CNI — Container Network Interface
CNI (Container Network Interface) is a Cloud Native Computing Foundation project consisting of a specification and libraries for writing plugins to configure network interfaces in Linux containers. CNI concerns itself only with network connectivity of containers and removing allocated resources when the container is deleted.
VIP — Virtual IP Address
A virtual IP address, or VIP, is a software-defined IP address that doesn’t correspond to an actual physical network interface.
netfilter — The Packet Filtering Framework for Linux
netfilter is the packet filtering framework in Linux. The software implementing this framework is responsible for packet filtering, network address translation (NAT), and other packet mangling.
netfilter, ip_tables, connection tracking (ip_conntrack, nf_conntrack) and the NAT subsystem together build the major parts of the framework.
iptables — Packet Mangling Tool
iptables is a program that allows a Linux system administrator to configure the netfilter and the chains and rules it stores. Each rule within an IP table consists of a number of classifiers (iptables matches) and one connected action (iptables target).

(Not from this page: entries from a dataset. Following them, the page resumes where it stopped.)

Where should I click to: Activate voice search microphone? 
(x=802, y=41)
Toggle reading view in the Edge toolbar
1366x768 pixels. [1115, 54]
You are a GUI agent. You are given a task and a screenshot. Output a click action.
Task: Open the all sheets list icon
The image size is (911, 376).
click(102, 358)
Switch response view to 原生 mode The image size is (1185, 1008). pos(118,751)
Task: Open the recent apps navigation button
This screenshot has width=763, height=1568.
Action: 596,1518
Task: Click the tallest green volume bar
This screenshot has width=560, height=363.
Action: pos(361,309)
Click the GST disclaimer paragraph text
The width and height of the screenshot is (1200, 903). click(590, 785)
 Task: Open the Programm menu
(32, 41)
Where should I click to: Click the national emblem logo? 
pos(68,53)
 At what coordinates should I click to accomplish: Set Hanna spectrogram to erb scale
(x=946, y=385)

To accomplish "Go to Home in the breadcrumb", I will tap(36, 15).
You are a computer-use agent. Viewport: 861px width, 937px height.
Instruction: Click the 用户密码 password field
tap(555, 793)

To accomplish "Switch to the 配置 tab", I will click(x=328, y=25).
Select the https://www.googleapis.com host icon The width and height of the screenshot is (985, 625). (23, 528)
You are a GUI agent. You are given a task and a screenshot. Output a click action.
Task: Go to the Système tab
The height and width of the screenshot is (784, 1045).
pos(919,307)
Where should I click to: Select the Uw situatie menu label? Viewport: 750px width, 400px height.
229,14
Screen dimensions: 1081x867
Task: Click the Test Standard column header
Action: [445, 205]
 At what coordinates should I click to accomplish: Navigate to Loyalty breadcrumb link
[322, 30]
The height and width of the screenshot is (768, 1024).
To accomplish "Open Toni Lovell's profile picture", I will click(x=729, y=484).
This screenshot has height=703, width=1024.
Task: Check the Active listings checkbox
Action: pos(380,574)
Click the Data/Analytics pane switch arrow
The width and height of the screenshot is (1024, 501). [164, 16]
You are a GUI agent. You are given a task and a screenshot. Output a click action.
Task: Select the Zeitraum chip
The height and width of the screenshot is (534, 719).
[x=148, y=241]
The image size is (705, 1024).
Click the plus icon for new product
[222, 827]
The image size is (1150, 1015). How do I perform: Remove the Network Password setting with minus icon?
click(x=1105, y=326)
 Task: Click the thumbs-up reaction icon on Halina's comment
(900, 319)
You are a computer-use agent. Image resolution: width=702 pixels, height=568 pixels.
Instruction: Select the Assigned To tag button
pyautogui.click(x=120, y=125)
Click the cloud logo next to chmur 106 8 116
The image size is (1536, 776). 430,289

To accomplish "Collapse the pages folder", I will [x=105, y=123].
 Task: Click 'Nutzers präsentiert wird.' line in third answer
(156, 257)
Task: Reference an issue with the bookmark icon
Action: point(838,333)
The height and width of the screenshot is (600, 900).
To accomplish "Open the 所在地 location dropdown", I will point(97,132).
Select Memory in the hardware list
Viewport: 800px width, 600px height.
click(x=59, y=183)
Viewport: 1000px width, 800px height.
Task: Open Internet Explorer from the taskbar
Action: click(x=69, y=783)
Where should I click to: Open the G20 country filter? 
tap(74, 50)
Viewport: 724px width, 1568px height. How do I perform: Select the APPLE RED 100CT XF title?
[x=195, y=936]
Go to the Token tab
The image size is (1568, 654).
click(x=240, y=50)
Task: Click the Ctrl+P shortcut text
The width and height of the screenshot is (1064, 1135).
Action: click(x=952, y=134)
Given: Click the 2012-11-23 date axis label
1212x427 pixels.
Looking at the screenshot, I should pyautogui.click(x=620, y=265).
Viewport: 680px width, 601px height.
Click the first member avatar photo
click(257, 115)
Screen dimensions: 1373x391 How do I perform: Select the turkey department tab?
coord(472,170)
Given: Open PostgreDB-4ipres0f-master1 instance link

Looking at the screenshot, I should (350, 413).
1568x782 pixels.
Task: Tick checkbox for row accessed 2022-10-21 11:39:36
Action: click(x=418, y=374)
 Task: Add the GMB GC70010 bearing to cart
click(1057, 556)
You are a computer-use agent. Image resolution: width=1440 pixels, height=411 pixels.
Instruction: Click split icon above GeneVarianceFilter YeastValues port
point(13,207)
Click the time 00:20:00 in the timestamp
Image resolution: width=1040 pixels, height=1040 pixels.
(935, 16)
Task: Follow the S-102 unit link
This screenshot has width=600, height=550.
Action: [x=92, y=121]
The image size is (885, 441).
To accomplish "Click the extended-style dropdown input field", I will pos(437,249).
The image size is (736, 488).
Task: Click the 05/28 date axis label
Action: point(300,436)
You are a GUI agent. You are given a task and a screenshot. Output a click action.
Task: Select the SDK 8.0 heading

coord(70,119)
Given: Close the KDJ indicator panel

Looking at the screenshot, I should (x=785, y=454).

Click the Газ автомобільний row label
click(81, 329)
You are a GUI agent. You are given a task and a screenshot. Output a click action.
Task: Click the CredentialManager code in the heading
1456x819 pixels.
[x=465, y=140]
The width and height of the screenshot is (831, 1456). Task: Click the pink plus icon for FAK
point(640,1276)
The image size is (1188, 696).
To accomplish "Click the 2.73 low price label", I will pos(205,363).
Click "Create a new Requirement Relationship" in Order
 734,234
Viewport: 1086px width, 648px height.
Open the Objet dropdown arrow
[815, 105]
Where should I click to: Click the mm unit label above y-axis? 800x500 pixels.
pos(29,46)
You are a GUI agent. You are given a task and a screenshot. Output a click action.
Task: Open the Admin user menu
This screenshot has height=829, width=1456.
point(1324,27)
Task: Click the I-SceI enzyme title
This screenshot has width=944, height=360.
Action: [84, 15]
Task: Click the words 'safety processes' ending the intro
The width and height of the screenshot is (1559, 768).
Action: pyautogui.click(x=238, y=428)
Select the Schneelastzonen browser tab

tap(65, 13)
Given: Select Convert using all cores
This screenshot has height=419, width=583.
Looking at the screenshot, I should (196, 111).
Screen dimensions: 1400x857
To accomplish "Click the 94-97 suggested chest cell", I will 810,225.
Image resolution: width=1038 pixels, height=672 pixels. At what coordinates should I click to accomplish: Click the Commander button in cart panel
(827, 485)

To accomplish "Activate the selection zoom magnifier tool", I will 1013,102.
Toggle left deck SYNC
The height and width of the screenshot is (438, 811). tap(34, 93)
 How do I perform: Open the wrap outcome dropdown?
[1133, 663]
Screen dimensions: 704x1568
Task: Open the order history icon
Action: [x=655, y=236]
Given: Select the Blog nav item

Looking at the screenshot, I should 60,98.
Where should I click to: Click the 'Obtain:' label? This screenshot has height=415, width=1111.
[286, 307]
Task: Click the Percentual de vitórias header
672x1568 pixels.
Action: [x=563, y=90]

conntrack — Connection Tracking
conntrack is a tool built on top of the Netfilter framework to handle connection tracking. Connection tracking allows the kernel to keep track of all logical network connections or sessions, and direct packets for each connection or session to the correct sender or receiver. NAT relies on this information to translate all related packets in the same way, and iptables can use this information to act as a stateful firewall.
IPVS — IP Virtual Server
IPVS implements transport-layer load balancing as part of the Linux kernel.
IPVS is a tool similar to iptables. It is based on the Linux kernel’s netfilter hook function, but uses a hash table as the underlying data structure. That means, when compared to iptables, IPVS redirects traffic much faster, has much better performance when syncing proxy rules, and provides more load balancing algorithms.
DNS — The Domain Name System
The Domain Name System (DNS) is a decentralized naming system for associating system names with IP addresses. It translates domain names to numerical IP addresses for locating computer services.